--- Begin AVAILABLE RECORDS ---
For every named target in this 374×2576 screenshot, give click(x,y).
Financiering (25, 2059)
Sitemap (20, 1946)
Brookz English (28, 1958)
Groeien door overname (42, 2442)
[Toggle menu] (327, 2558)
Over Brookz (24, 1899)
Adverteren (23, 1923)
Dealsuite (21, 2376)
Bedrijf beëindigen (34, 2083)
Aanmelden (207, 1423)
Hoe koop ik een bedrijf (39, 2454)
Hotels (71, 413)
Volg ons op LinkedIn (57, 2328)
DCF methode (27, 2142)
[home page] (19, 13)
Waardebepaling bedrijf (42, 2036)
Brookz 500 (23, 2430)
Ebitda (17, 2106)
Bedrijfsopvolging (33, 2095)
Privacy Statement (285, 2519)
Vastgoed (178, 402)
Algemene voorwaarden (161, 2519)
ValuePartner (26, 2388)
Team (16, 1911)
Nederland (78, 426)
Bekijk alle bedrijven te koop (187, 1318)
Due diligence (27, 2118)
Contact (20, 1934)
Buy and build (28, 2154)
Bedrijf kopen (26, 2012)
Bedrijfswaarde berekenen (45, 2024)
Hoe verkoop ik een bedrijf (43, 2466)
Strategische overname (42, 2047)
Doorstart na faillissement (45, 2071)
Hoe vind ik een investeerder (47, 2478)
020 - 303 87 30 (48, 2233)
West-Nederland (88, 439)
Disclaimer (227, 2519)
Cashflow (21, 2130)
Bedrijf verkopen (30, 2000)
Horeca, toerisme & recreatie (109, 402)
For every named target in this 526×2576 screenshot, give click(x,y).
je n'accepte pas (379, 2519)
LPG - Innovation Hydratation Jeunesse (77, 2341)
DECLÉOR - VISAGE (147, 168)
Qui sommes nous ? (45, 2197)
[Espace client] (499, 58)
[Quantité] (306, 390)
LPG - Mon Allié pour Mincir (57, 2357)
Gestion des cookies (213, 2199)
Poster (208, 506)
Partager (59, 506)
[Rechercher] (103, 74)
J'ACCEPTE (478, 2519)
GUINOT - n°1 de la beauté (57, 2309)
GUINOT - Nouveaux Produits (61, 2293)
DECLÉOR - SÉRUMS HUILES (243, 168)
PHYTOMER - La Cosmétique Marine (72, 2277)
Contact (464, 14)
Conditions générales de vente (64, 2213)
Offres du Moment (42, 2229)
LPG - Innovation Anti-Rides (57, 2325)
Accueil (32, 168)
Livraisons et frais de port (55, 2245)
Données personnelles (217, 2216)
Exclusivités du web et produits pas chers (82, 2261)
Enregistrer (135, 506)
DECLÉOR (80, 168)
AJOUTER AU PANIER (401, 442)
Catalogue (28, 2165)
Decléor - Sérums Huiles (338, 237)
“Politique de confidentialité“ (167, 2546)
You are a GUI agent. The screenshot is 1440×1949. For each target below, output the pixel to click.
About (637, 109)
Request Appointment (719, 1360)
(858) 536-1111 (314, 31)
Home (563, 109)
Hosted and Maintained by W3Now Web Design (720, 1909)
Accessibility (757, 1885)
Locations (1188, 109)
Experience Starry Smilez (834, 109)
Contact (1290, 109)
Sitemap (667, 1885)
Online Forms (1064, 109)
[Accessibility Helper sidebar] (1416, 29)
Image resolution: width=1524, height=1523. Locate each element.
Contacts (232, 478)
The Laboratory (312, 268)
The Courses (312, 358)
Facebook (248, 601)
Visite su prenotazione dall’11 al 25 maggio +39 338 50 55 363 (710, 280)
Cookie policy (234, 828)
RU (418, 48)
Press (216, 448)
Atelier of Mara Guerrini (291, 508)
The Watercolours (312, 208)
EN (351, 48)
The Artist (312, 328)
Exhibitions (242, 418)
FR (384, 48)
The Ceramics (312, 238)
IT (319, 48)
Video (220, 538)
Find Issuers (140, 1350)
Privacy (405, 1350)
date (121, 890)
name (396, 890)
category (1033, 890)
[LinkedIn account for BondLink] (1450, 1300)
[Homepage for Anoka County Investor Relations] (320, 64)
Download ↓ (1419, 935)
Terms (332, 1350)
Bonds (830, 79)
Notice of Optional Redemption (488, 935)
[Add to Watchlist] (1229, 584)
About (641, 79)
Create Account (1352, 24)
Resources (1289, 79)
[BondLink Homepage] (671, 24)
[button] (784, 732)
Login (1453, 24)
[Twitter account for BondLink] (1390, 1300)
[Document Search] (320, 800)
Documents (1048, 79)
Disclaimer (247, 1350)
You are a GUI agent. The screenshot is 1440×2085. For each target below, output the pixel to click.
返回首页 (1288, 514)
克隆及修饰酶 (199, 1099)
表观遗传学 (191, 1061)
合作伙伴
--- End AVAILABLE RECORDS ---
GOAL:
Reproduce all of the data above verbatim, line for line.

OUTPUT OF THE TASK:
For every named target in this 374×2576 screenshot, give click(x,y).
Financiering (25, 2059)
Sitemap (20, 1946)
Brookz English (28, 1958)
Groeien door overname (42, 2442)
[Toggle menu] (327, 2558)
Over Brookz (24, 1899)
Adverteren (23, 1923)
Dealsuite (21, 2376)
Bedrijf beëindigen (34, 2083)
Aanmelden (207, 1423)
Hoe koop ik een bedrijf (39, 2454)
Hotels (71, 413)
Volg ons op LinkedIn (57, 2328)
DCF methode (27, 2142)
[home page] (19, 13)
Waardebepaling bedrijf (42, 2036)
Brookz 500 (23, 2430)
Ebitda (17, 2106)
Bedrijfsopvolging (33, 2095)
Privacy Statement (285, 2519)
Vastgoed (178, 402)
Algemene voorwaarden (161, 2519)
ValuePartner (26, 2388)
Team (16, 1911)
Nederland (78, 426)
Bekijk alle bedrijven te koop (187, 1318)
Due diligence (27, 2118)
Contact (20, 1934)
Buy and build (28, 2154)
Bedrijf kopen (26, 2012)
Bedrijfswaarde berekenen (45, 2024)
Hoe verkoop ik een bedrijf (43, 2466)
Strategische overname (42, 2047)
Doorstart na faillissement (45, 2071)
Hoe vind ik een investeerder (47, 2478)
020 - 303 87 30 (48, 2233)
West-Nederland (88, 439)
Disclaimer (227, 2519)
Cashflow (21, 2130)
Bedrijf verkopen (30, 2000)
Horeca, toerisme & recreatie (109, 402)
For every named target in this 526×2576 screenshot, give click(x,y).
je n'accepte pas (379, 2519)
LPG - Innovation Hydratation Jeunesse (77, 2341)
DECLÉOR - VISAGE (147, 168)
Qui sommes nous ? (45, 2197)
[Espace client] (499, 58)
[Quantité] (306, 390)
LPG - Mon Allié pour Mincir (57, 2357)
Gestion des cookies (213, 2199)
Poster (208, 506)
Partager (59, 506)
[Rechercher] (103, 74)
J'ACCEPTE (478, 2519)
GUINOT - n°1 de la beauté (57, 2309)
GUINOT - Nouveaux Produits (61, 2293)
DECLÉOR - SÉRUMS HUILES (243, 168)
PHYTOMER - La Cosmétique Marine (72, 2277)
Contact (464, 14)
Conditions générales de vente (64, 2213)
Offres du Moment (42, 2229)
LPG - Innovation Anti-Rides (57, 2325)
Accueil (32, 168)
Livraisons et frais de port (55, 2245)
Données personnelles (217, 2216)
Exclusivités du web et produits pas chers (82, 2261)
Enregistrer (135, 506)
DECLÉOR (80, 168)
AJOUTER AU PANIER (401, 442)
Catalogue (28, 2165)
Decléor - Sérums Huiles (338, 237)
“Politique de confidentialité“ (167, 2546)
You are a GUI agent. The screenshot is 1440×1949. For each target below, output the pixel to click.
About (637, 109)
Request Appointment (719, 1360)
(858) 536-1111 (314, 31)
Home (563, 109)
Hosted and Maintained by W3Now Web Design (720, 1909)
Accessibility (757, 1885)
Locations (1188, 109)
Experience Starry Smilez (834, 109)
Contact (1290, 109)
Sitemap (667, 1885)
Online Forms (1064, 109)
[Accessibility Helper sidebar] (1416, 29)
Image resolution: width=1524, height=1523. Locate each element.
Contacts (232, 478)
The Laboratory (312, 268)
The Courses (312, 358)
Facebook (248, 601)
Visite su prenotazione dall’11 al 25 maggio +39 338 50 55 363 (710, 280)
Cookie policy (234, 828)
RU (418, 48)
Press (216, 448)
Atelier of Mara Guerrini (291, 508)
The Watercolours (312, 208)
EN (351, 48)
The Artist (312, 328)
Exhibitions (242, 418)
FR (384, 48)
The Ceramics (312, 238)
IT (319, 48)
Video (220, 538)
Find Issuers (140, 1350)
Privacy (405, 1350)
date (121, 890)
name (396, 890)
category (1033, 890)
[LinkedIn account for BondLink] (1450, 1300)
[Homepage for Anoka County Investor Relations] (320, 64)
Download ↓ (1419, 935)
Terms (332, 1350)
Bonds (830, 79)
Notice of Optional Redemption (488, 935)
[Add to Watchlist] (1229, 584)
About (641, 79)
Create Account (1352, 24)
Resources (1289, 79)
[BondLink Homepage] (671, 24)
[button] (784, 732)
Login (1453, 24)
[Twitter account for BondLink] (1390, 1300)
[Document Search] (320, 800)
Documents (1048, 79)
Disclaimer (247, 1350)
You are a GUI agent. The screenshot is 1440×2085. For each target below, output the pixel to click.
返回首页 (1288, 514)
克隆及修饰酶 (199, 1099)
表观遗传学 (191, 1061)
合作伙伴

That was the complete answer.